**Problem details**
Please give back only the lines below from the one containing "1099x1092 pixels." to the one containing "Task: Switch to the Default Registration tab", each repeated word for word, both ends included.

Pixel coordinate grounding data
———

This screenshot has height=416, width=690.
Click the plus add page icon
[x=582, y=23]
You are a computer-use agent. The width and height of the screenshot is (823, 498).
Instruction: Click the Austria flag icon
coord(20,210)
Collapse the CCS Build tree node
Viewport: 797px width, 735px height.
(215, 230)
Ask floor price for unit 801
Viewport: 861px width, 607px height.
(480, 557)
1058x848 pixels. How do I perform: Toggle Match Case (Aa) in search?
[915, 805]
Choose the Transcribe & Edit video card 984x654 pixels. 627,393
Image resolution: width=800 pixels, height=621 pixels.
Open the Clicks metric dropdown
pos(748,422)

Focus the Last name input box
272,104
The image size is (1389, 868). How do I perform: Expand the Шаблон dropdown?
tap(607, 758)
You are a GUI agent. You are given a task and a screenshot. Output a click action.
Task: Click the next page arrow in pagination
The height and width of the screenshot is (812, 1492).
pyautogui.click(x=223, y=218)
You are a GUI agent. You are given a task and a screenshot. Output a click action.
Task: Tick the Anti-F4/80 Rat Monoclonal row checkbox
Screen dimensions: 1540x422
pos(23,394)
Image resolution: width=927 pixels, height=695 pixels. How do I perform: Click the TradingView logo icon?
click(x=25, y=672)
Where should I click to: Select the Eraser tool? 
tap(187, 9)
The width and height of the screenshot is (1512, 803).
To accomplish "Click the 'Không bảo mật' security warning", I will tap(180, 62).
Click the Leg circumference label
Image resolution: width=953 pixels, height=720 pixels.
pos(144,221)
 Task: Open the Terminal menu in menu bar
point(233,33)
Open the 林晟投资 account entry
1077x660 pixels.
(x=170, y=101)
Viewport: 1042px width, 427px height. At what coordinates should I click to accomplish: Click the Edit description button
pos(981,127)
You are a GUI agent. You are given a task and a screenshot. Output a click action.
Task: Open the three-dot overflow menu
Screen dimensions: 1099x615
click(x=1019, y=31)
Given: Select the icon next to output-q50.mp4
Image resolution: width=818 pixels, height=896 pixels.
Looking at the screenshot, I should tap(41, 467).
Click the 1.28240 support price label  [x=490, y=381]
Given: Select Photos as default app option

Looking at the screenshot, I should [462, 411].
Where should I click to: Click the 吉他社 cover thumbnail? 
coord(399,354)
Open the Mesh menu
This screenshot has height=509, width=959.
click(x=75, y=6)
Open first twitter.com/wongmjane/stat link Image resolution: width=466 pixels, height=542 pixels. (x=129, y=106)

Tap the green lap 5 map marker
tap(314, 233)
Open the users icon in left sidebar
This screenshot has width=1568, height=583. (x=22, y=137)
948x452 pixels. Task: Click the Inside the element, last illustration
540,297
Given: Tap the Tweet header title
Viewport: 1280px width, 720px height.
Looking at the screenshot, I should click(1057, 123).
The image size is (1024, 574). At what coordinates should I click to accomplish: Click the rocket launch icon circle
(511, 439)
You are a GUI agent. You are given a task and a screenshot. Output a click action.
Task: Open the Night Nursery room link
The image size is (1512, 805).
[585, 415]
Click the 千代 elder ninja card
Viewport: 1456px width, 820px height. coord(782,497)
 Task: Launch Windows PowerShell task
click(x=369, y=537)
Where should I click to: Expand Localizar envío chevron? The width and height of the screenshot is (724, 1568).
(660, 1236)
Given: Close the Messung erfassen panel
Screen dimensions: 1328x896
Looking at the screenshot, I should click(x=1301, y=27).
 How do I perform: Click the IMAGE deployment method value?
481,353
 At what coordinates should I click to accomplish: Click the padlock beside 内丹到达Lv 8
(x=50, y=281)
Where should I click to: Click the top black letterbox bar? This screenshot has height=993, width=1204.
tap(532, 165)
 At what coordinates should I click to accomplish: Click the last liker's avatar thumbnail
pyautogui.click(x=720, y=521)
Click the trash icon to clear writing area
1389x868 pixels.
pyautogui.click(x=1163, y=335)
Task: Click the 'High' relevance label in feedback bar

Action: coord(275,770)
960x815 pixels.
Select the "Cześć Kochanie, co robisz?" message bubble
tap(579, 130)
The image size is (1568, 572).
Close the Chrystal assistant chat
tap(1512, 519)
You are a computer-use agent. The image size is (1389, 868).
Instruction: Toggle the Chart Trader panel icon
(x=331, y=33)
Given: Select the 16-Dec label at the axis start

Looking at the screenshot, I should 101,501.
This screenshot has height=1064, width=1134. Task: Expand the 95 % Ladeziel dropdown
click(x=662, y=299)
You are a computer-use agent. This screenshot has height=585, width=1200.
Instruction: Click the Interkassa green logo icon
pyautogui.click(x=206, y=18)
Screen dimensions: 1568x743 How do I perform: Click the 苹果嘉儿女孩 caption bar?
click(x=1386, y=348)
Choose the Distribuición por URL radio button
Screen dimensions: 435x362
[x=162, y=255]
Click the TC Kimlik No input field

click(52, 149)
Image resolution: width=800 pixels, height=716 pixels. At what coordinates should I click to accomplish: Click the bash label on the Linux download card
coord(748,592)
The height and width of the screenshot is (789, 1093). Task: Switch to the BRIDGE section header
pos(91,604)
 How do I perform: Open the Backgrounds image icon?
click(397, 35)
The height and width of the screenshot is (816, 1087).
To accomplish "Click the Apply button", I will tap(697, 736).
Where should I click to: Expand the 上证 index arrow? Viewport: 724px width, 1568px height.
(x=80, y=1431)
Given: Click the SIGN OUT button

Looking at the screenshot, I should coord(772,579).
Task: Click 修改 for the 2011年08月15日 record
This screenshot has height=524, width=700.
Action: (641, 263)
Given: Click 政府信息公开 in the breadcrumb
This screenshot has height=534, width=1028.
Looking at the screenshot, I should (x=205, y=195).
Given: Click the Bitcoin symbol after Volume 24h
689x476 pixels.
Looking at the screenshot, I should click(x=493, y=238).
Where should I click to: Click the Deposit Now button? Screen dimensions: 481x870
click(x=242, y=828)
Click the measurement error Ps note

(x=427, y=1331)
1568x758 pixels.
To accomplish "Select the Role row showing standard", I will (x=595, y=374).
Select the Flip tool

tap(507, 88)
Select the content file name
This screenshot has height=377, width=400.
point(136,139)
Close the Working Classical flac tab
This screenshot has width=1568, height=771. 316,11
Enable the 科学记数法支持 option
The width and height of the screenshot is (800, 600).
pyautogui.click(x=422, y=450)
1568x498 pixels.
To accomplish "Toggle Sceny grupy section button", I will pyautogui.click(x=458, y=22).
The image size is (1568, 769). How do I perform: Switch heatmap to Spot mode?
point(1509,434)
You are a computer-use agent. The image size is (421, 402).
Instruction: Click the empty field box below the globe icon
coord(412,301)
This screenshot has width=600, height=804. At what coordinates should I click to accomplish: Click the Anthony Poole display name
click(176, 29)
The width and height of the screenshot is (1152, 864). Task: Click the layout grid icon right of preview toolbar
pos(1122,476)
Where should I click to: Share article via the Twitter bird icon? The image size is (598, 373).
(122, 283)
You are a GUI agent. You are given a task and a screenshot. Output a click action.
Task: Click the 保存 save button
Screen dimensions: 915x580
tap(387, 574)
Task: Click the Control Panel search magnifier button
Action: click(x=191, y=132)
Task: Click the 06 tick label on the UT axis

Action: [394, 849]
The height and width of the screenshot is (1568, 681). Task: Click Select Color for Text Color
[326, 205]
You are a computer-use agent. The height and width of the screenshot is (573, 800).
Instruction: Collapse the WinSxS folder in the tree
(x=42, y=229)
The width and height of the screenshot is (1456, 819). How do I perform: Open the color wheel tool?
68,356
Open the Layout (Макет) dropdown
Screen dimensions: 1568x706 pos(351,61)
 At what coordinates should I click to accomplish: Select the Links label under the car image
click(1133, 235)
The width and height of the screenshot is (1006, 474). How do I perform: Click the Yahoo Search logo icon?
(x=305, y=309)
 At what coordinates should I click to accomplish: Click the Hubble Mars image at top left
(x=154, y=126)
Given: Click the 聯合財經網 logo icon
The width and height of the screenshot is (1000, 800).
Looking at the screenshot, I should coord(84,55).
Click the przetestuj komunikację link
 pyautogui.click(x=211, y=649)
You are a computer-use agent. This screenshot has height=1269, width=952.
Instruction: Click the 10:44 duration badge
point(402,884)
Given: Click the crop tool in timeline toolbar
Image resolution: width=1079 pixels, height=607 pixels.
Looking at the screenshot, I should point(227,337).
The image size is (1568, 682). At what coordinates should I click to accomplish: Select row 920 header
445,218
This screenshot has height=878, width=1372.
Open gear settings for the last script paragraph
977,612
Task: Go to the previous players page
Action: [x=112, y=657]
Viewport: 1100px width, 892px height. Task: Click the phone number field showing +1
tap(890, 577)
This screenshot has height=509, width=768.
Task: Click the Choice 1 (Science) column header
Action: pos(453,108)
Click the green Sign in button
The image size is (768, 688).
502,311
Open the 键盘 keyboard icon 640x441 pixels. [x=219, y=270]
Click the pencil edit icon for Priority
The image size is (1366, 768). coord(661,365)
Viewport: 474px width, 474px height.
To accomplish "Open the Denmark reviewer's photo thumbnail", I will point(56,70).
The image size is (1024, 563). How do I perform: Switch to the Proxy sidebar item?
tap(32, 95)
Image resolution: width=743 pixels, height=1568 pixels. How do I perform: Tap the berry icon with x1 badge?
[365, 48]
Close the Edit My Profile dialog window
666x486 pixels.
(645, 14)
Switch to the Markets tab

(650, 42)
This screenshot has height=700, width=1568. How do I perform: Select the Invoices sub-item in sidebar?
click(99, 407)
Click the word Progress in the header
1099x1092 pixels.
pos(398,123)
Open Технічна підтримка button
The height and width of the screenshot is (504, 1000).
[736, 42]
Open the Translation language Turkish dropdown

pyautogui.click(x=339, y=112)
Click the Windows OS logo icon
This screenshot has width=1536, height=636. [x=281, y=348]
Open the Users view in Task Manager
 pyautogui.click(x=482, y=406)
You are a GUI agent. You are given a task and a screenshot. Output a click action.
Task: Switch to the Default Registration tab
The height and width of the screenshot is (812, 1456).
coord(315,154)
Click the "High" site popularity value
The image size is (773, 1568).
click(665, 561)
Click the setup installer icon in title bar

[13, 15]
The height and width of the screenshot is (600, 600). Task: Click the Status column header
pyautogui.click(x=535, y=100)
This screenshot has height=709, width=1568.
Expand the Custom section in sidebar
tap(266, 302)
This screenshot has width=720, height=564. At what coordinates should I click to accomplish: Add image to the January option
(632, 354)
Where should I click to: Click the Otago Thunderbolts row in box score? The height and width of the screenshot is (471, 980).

———

**Expected answer**
1099x1092 pixels.
pos(398,123)
Open Технічна підтримка button
The height and width of the screenshot is (504, 1000).
[736, 42]
Open the Translation language Turkish dropdown

pyautogui.click(x=339, y=112)
Click the Windows OS logo icon
This screenshot has width=1536, height=636. [x=281, y=348]
Open the Users view in Task Manager
 pyautogui.click(x=482, y=406)
You are a GUI agent. You are given a task and a screenshot. Output a click action.
Task: Switch to the Default Registration tab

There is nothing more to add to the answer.